::: Task data :::

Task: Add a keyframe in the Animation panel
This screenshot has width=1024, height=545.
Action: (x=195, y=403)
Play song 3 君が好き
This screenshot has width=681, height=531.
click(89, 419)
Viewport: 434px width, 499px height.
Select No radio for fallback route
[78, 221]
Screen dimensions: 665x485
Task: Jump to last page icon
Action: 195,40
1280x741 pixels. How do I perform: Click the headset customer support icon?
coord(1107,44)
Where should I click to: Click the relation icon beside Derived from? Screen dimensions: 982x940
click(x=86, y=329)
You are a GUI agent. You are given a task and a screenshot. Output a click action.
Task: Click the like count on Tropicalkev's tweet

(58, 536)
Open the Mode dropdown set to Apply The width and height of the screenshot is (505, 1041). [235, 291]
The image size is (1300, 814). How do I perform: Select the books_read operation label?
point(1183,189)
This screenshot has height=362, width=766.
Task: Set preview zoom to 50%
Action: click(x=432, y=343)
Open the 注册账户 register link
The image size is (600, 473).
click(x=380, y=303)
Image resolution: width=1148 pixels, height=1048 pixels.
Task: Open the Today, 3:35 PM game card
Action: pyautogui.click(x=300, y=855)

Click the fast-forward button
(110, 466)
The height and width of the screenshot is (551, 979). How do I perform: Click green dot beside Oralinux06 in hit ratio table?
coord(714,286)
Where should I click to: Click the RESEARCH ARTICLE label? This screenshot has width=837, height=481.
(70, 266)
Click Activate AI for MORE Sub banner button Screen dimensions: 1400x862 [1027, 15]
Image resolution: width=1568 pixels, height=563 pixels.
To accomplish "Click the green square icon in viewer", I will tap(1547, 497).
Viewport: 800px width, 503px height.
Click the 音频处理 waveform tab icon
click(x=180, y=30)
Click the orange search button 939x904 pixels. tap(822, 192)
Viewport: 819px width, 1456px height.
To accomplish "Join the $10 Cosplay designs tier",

:::

> **What to produce**: Transcribe the data word for word.

> **Solution**:
Task: Add a keyframe in the Animation panel
This screenshot has width=1024, height=545.
Action: (x=195, y=403)
Play song 3 君が好き
This screenshot has width=681, height=531.
click(89, 419)
Viewport: 434px width, 499px height.
Select No radio for fallback route
[78, 221]
Screen dimensions: 665x485
Task: Jump to last page icon
Action: 195,40
1280x741 pixels. How do I perform: Click the headset customer support icon?
coord(1107,44)
Where should I click to: Click the relation icon beside Derived from? Screen dimensions: 982x940
click(x=86, y=329)
You are a GUI agent. You are given a task and a screenshot. Output a click action.
Task: Click the like count on Tropicalkev's tweet

(58, 536)
Open the Mode dropdown set to Apply The width and height of the screenshot is (505, 1041). [235, 291]
The image size is (1300, 814). How do I perform: Select the books_read operation label?
point(1183,189)
This screenshot has height=362, width=766.
Task: Set preview zoom to 50%
Action: click(x=432, y=343)
Open the 注册账户 register link
The image size is (600, 473).
click(x=380, y=303)
Image resolution: width=1148 pixels, height=1048 pixels.
Task: Open the Today, 3:35 PM game card
Action: pyautogui.click(x=300, y=855)

Click the fast-forward button
(110, 466)
The height and width of the screenshot is (551, 979). How do I perform: Click green dot beside Oralinux06 in hit ratio table?
coord(714,286)
Where should I click to: Click the RESEARCH ARTICLE label? This screenshot has width=837, height=481.
(70, 266)
Click Activate AI for MORE Sub banner button Screen dimensions: 1400x862 [1027, 15]
Image resolution: width=1568 pixels, height=563 pixels.
To accomplish "Click the green square icon in viewer", I will tap(1547, 497).
Viewport: 800px width, 503px height.
Click the 音频处理 waveform tab icon
click(x=180, y=30)
Click the orange search button 939x904 pixels. tap(822, 192)
Viewport: 819px width, 1456px height.
To accomplish "Join the $10 Cosplay designs tier",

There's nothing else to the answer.